→ SOURCE MATERIAL:

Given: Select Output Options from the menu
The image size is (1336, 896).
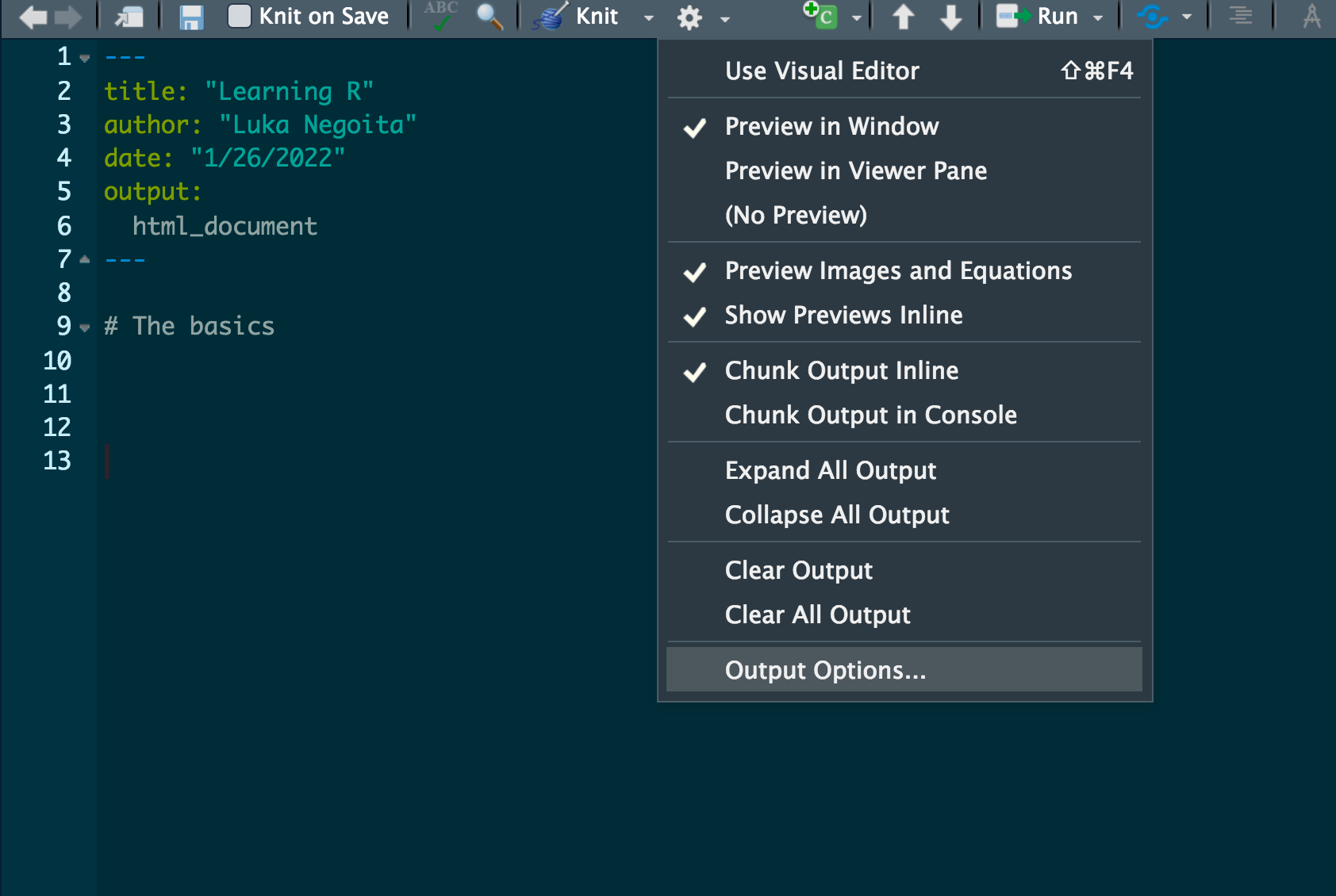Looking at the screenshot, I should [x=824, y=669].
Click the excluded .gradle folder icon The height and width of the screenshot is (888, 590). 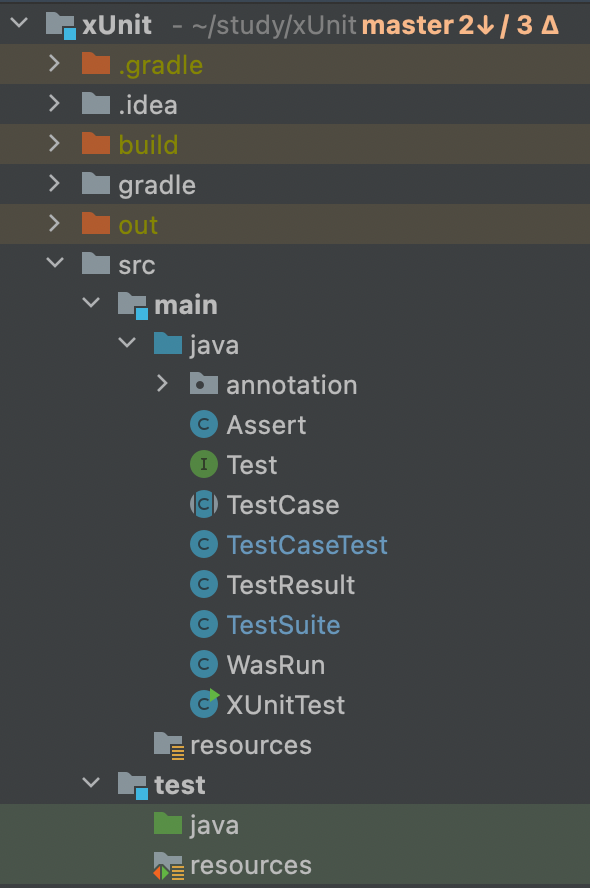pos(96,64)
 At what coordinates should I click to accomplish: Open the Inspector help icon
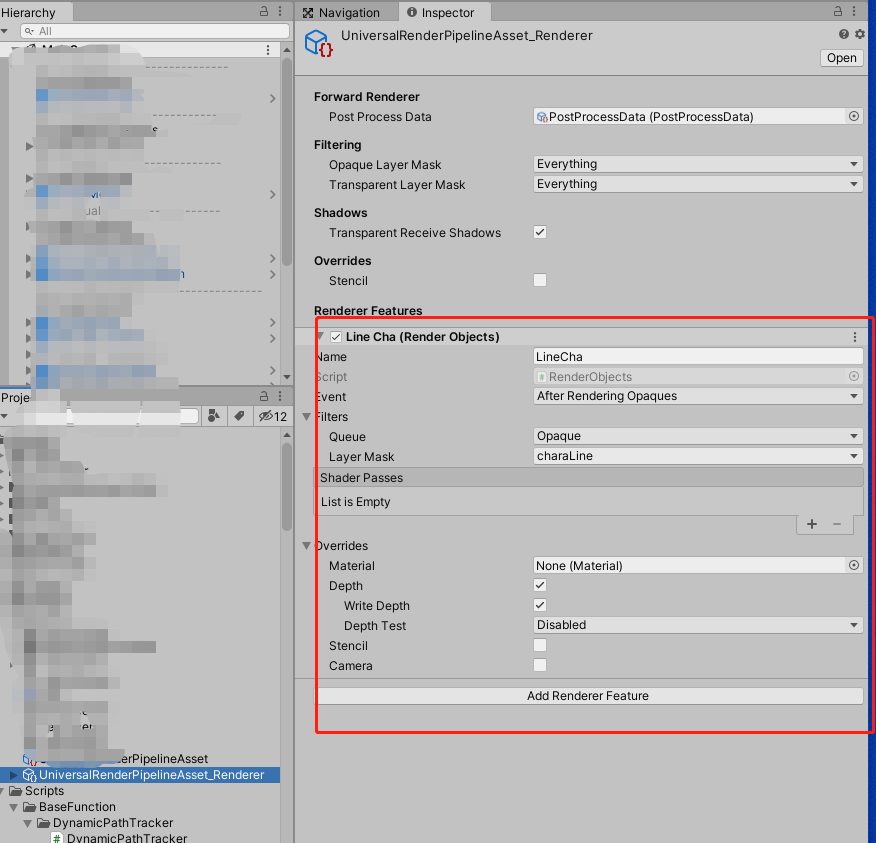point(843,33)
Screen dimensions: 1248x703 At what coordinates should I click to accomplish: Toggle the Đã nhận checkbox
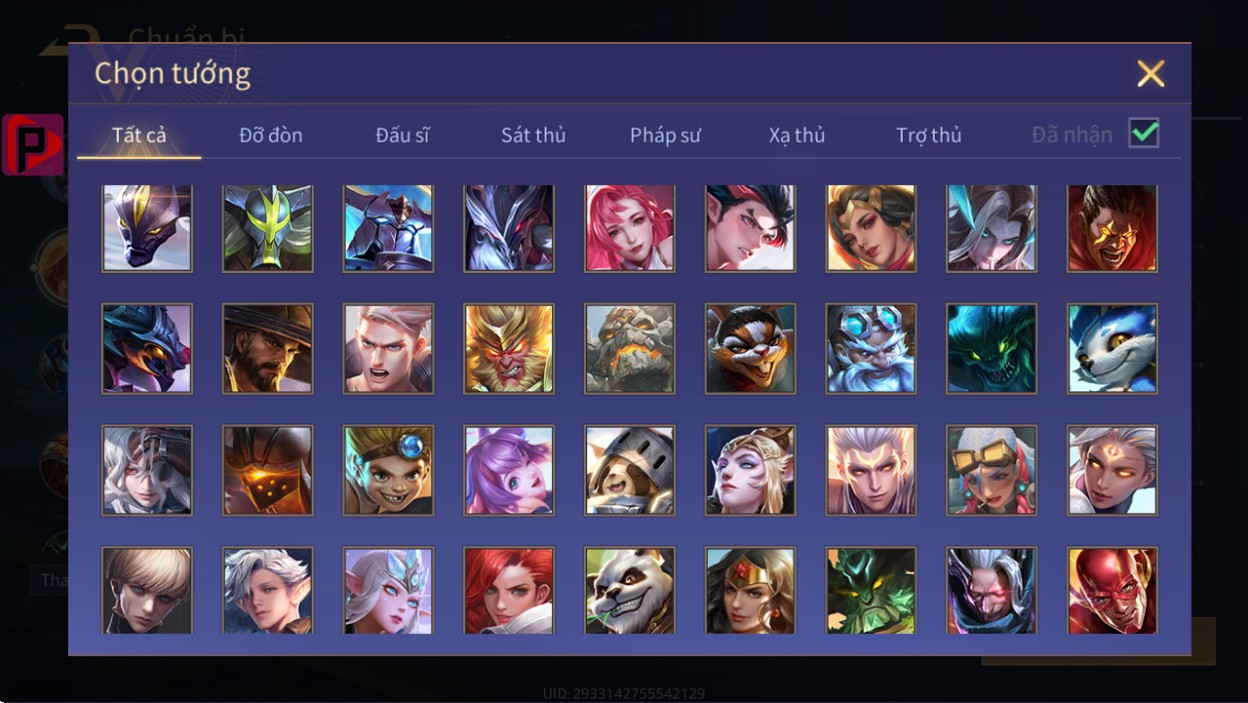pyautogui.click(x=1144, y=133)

* * *

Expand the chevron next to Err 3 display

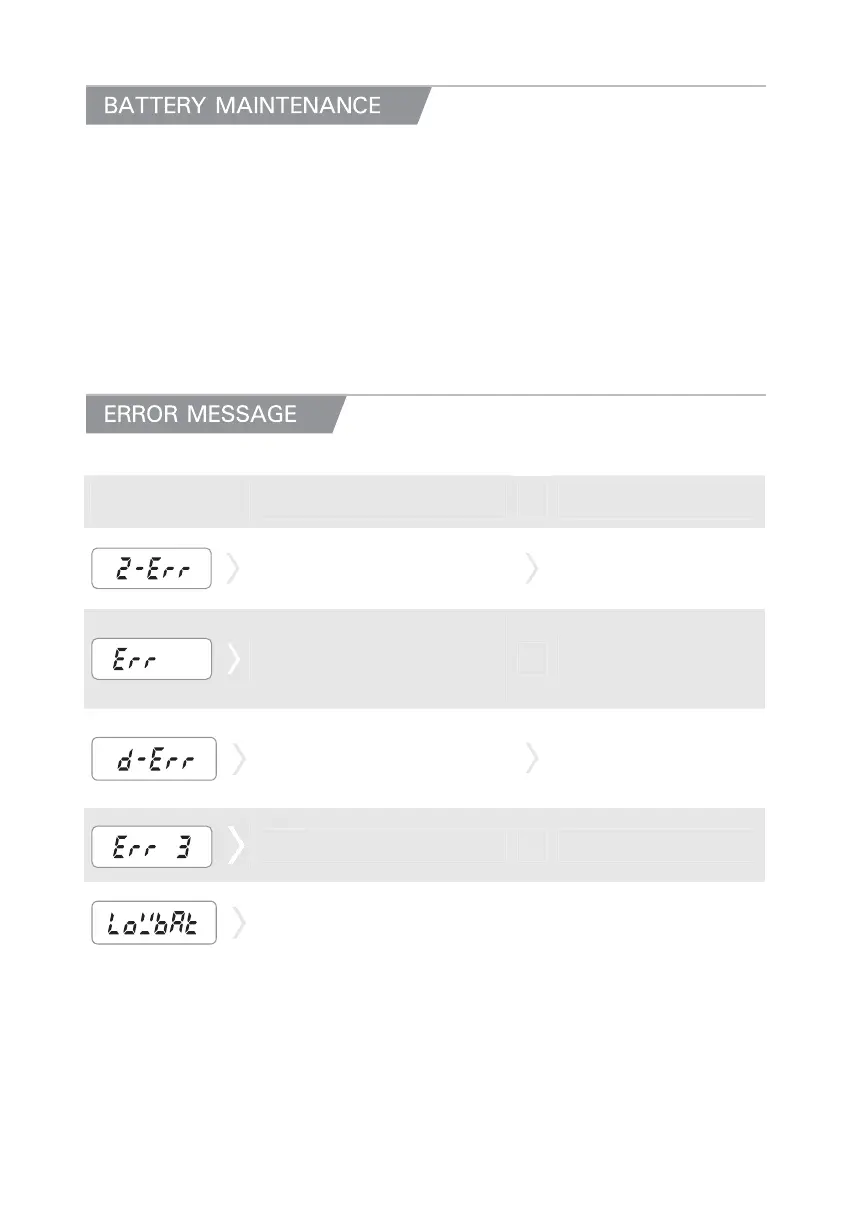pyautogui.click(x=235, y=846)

→ REQUIREMENT:
Reproduce the stretch of the listing above from the line containing "At what coordinates should I click to accomplish: Open" through the line containing "pyautogui.click(x=1144, y=133)", keeping the requests intact and omitting the pictures. Multiply every coordinate in the answers by 2.25 and round each result to a whole number, with halves rounded up.

→ WRITTEN ANSWER:
 At what coordinates should I click to accomplish: Open the Inspector help icon
point(1897,74)
Screen dimensions: 1248x703 At what coordinates should I click to accomplish: Toggle the Đã nhận checkbox
pyautogui.click(x=2574, y=299)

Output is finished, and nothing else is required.